**Task objective**
Answer these from the text below on Margaret Bloy Graham's picture books, one line each:
(a) Who wrote the words for "The Storm Book," and in what year?
(b) In "Be Nice to Spiders," why does the Zoo Keeper order the spider webs removed?
(c) With whom did Graham stay when she first moved to Cambridge?

A boy cares for all the neighbors' plants while they’re away on summer vacations—and in the process turns his home into a leafy paradise. Though, initially, his parents’ don’t quite see it that way: “In the morning when the family had breakfast, they were surrounded by plants in the kitchen. It was like having a picnic in the woods! But Tommy’s father didn’t seem to enjoy it at all.”
Love of nature was a recurrent theme in Graham’s books—from “The Storm Book” (words by Charlotte Zolotow, 1952), an ode to rain, lightning and rainbows, to “Really Spring” (words by Zion, 1956), about a city so anxious for the arrival of the season that everyone paints the town with green leaves.
“Be Nice to Spiders,” words by Margaret Bloy Graham, 1967.
A spider makes a home at the zoo, eating up all the flies, which makes the animals “happy and contented.” Until the Zoo Keeper orders the spider webs removed to clean the place up for a visit by the mayor. Flies again overrun the zoo, until the zoo staff adopt a new rule: “Be nice to spiders.”
In nearly all of her books, Graham drew the pictures while a collaborator authored the words. This book stands out because she wrote and illustrated it all herself, after separating from Zion in the 1960s and moving to Cambridge. At first, she stayed here with friends Margret and Hans Rey, creators of the “Curious George” books. “She spent the summer with them while she was looking for a place of her own,” Hagen says. Graham would marry—and divorce—a second time, but continued to live and draw here.

**Data**
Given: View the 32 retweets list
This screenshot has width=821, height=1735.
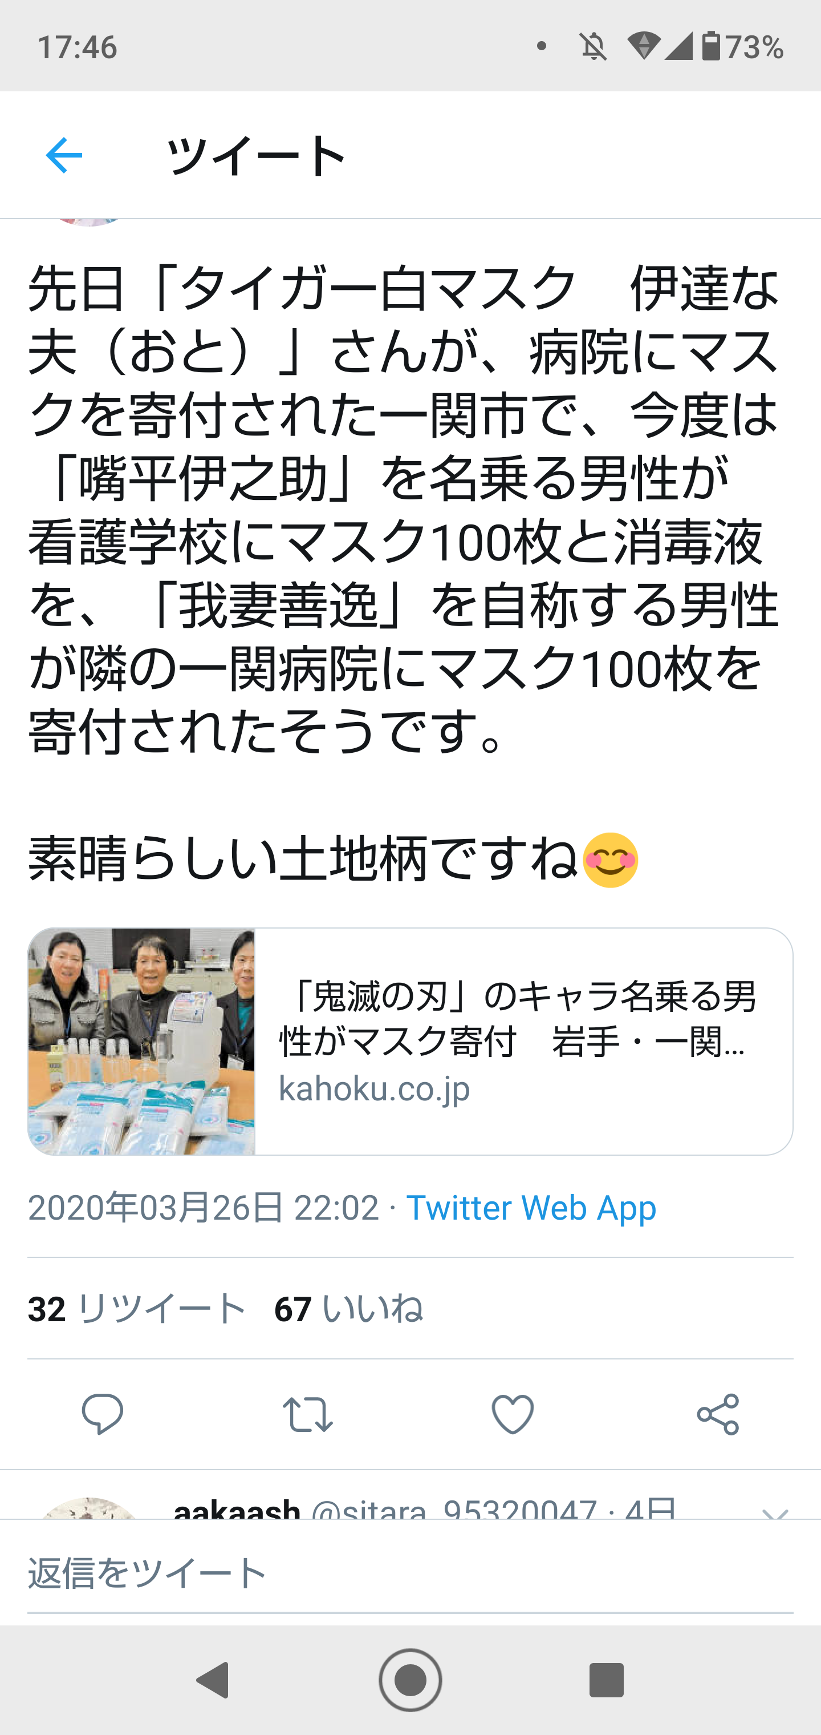Looking at the screenshot, I should [x=137, y=1309].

**Output below**
(a) Charlotte Zolotow, 1952.
(b) To clean the place up for a visit by the mayor.
(c) Her friends Margret and Hans Rey.